To do: Pictures are to be omitted. Output only the lines from the one containing "Podmínky ochrany osobních údajů (69, 2007)" through the end of the data, word for word.

Supplied records:
== Segment start ==
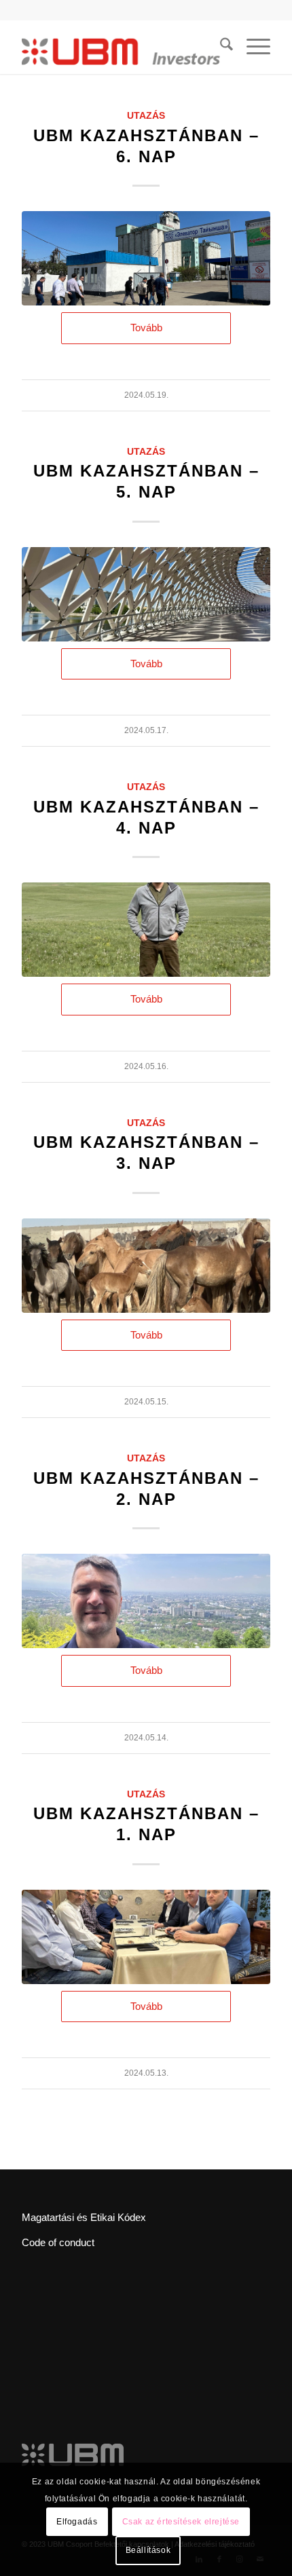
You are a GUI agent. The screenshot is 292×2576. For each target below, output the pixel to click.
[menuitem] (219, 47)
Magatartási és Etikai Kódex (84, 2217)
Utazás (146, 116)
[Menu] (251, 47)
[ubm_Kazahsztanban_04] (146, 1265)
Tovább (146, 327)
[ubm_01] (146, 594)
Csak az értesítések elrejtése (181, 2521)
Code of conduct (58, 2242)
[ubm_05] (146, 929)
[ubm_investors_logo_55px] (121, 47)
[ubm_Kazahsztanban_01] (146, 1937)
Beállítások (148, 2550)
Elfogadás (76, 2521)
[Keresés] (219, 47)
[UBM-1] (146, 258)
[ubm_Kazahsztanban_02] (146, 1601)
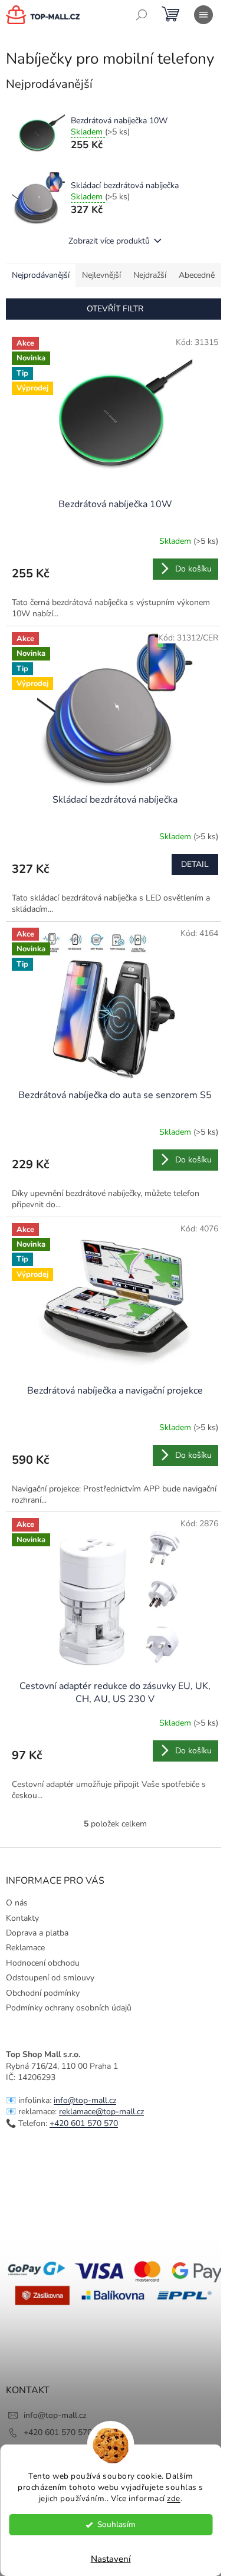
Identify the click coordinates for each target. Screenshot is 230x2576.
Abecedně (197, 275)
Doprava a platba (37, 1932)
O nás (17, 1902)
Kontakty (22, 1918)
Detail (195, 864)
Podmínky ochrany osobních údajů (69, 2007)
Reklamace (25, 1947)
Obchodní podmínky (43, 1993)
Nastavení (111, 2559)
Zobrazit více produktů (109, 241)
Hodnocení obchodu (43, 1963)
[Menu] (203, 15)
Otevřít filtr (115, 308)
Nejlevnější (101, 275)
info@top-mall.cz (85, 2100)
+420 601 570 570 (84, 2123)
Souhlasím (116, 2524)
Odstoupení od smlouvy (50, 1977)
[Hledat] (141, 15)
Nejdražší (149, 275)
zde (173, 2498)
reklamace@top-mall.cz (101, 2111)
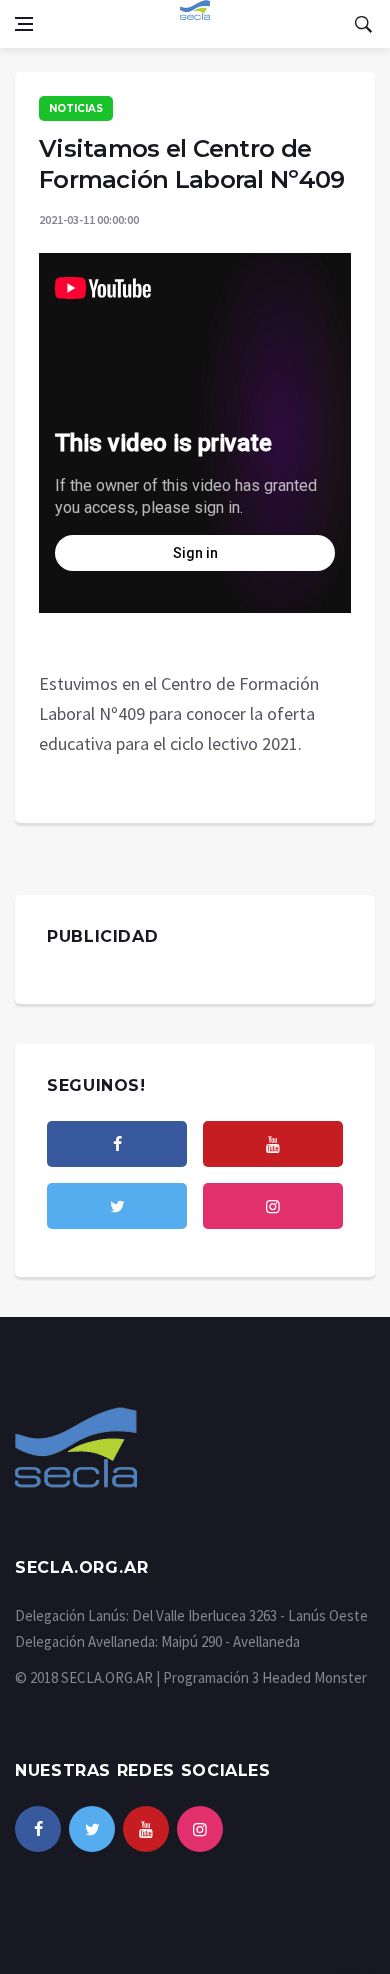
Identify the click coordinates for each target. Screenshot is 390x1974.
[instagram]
== Segment end ==
Exercise output:
Podmínky ochrany osobních údajů (69, 2007)
Reklamace (25, 1947)
Obchodní podmínky (43, 1993)
Nastavení (111, 2559)
Zobrazit více produktů (109, 241)
Hodnocení obchodu (43, 1963)
[Menu] (203, 15)
Otevřít filtr (115, 308)
Nejlevnější (101, 275)
info@top-mall.cz (85, 2100)
+420 601 570 570 (84, 2123)
Souhlasím (116, 2524)
Odstoupení od smlouvy (50, 1977)
[Hledat] (141, 15)
Nejdražší (149, 275)
zde (173, 2498)
reklamace@top-mall.cz (101, 2111)
Identify the click coordinates for each target. Screenshot is 390x1974.
[instagram]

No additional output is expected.